Cheraq: Do you think Iran’s academics think like the majority? In other words, how do academics in Iran view Iranian queers?

Hazhir: I cannot comment on the views of the entire society of academics but only on the sector of academics i.e. students with whom I am in touch. . . Something specific has happened to the youth of Iran. Something which has been outside the realm of control of the rulers. Although young people like others are influenced by the ideological doctrines of the rulers, the introduction of the internet in Iran, and the youth’s embrace of this vast virtual space has led to the weakening of some of these religious doctrines. This has compelled some youth to try to view their surrounding world in a new way. I am a prominent example of such a transformed human being. I am ashamed to say that up until the near distant past, that is two years ago, I considered queers to be at best mentally disturbed individuals who needed treatment. Becoming acquainted with the ongoing debates in the virtual world and establishing virtual friendships with several queer activists or queer advocates, and long discussions, led me to accept the human identity of queers. . .

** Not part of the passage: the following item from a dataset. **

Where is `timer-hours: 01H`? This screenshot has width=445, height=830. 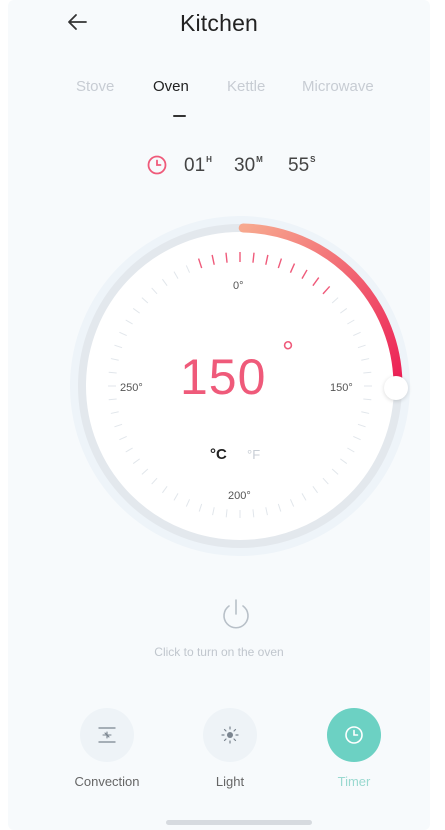
timer-hours: 01H is located at coordinates (198, 166).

Cheraq: As you mentioned, the bulk of our problems are rooted in a masculine history. In your view, how can the student movement and the women’s movement work in concert with the queer movement to fight against patriarchy? There isn’t much communication between them, and there is a tangible need for enlightenment for the members of these movements.

Hazhir: I think that your question partially contains the answer. You say that there is a tangible need for enlightenment for social movement activists. This is very true. Consider the fact that most of us queers only have two images in mind. The first is the image of the “sinner” which has been created for us by official sources of education. The second is the image of “promiscuity” which we have seen in pornographic movies. Showing a third image can be part of this enlightenment. Allow me to issue a minor critique of the journal Cheraq from this angle. Sometimes Cheraq publishes stories which can not be considered erotic by any standard. These same exact stories can be found in sites that publish stories about mostly heterosexual sex. Such stories can evoke those aforementioned images. If the editors of your journal have a reason for publishing these stories, that has to be explained. Please note that I am not referring to the use of so-called “obscene” words. A non-aesthetic depiction of sex, regardless of its form, is offensive.

On the other hand, I think that paying attention to the events taking place inside Iranian society -- a society that Saqi Qahreman, the author of your editorial in issue # 31 calls the mother society-- and responding appropriately to events inside Iran can have a positive effect on the minds of social movement activists. Up to now, Iranian queers have issued statements in response to events such as the banning of the Tehran Bus Workers Union on Jan. 28, 2005, International Women’s Day and the beating of women participants in Student Park, May Day 2006, the call to protest of the Iranian Writers’ Society, and the defense of the rights of Baha’is. These statements have made a positive impact on social movement activists or at least the sectors of social movement activists with whom I am in touch. These beginnings can show us the pathway forward.